Usage: drprg build [OPTIONS] --gff <FILE> --panel <FILE> --fasta <FILE>

Options:
  -v, --verbose            Use verbose output
  -t, --threads <INT>      Maximum number of threads to use [default: 1]
  -P, --padding <INT>      Number of bases of padding to add to start and end of each gene [default: 100]
  -I, --no-fai             Don't index --fasta if an index doesn't exist
  -C, --no-csi             Don't index --vcf if an index doesn't exist
      --version <VERSION>  Version to use for the index [default: 20230405]
  -h, --help               Print help (see more with '--help')

Input/Output:
  -a, --gff <FILE>          Annotation file that will be used to gather information about genes in catalogue
  -i, --panel <FILE>        Panel/catalogue to build index for
  -f, --fasta <FILE>        Reference genome in FASTA format (must be indexed with samtools faidx)
  -b, --vcf <FILE>          An indexed VCF to build the index PRG from.
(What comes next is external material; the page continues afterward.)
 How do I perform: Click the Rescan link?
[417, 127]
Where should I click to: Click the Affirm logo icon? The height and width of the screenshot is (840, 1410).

If not provided, then a prebuilt PRG must be given. See `--prebuilt-prg`
  -o, --outdir <DIR>        Directory to place output [default: .]
  -d, --prebuilt-prg <DIR>  A prebuilt PRG to use
  -r, --rules <FILE>        "Expert rules" to be applied in addition to the catalogue

Full usage

$ drprg build --help
Build an index to predict resistance from

Usage: drprg build [OPTIONS] --gff <FILE> --panel <FILE> --fasta <FILE>

Options:
  -p, --pandora <FILE>
          Path to pandora executable. Will try in src/ext or $PATH if not given

  -v, --verbose
          Use verbose output

  -m, --makeprg <FILE>
          Path to make_prg executable. Will try in src/ext or $PATH if not given

  -t, --threads <INT>
          Maximum number of threads to use

          Use 0 to select the number automatically

          [default: 1]

  -M, --mafft <FILE>
          Path to MAFFT executable. Will try in src/ext or $PATH if not given

  -B, --bcftools <FILE>
          Path to bcftools executable. Will try in src/ext or $PATH if not given

  -P, --padding <INT>
          Number of bases of padding to add to start and end of each gene

          [default: 100]

  -l, --match-len <INT>
          Minimum number of consecutive characters which must be identical for a match in make_prg

          [default: 5]

  -N, --max-nesting <INT>
          Maximum nesting level when constructing the reference graph with make_prg

          [default: 5]

  -k, --pandora-k <INT>
          Kmer size to use for pandora

          [default: 15]

  -w, --pandora-w <INT>
          Window size to use for pandora

          [default: 11]

  -I, --no-fai
          Don't index --fasta if an index doesn't exist

  -C, --no-csi
          Don't index --vcf if an index doesn't exist

      --version <VERSION>
          Version to use for the index

          [default: 20230405]

  -h, --help
          Print help (see a summary with '-h')

Input/Output:
  -a, --gff <FILE>
          Annotation file that will be used to gather information about genes in catalogue

  -i, --panel <FILE>
          Panel/catalogue to build index for

  -f, --fasta <FILE>
          Reference genome in FASTA format (must be indexed with samtools faidx)

  -b, --vcf <FILE>
          An indexed VCF to build the index PRG from. If not provided, then a prebuilt PRG must be given. See `--prebuilt-prg`

  -o, --outdir <DIR>
          Directory to place output

          [default: .]

  -d, --prebuilt-prg <DIR>
          A prebuilt PRG to use.

          Only build the panel VCF and reference sequences - not the PRG. This directory MUST contain a PRG file named `dr.prg`, along, with a directory called `msas/` that contains an MSA fasta file for each gene `<gene>.fa`. There can optionally also be a pandora index file, but if not, the indexing will be performed by drprg. Note: the PRG is expected to contain the reference sequence for each gene according to the annotation and reference genome given (along with padding) and must be in the forward strand orientation.

  -r, --rules <FILE>
          "Expert rules" to be applied in addition to the catalogue.

          CSV file with blanket rules that describe resistance (or susceptibility). The columns are <variant type>,<gene>,<start>,<end>,<drug(s)>. See the docs for a detailed explanation.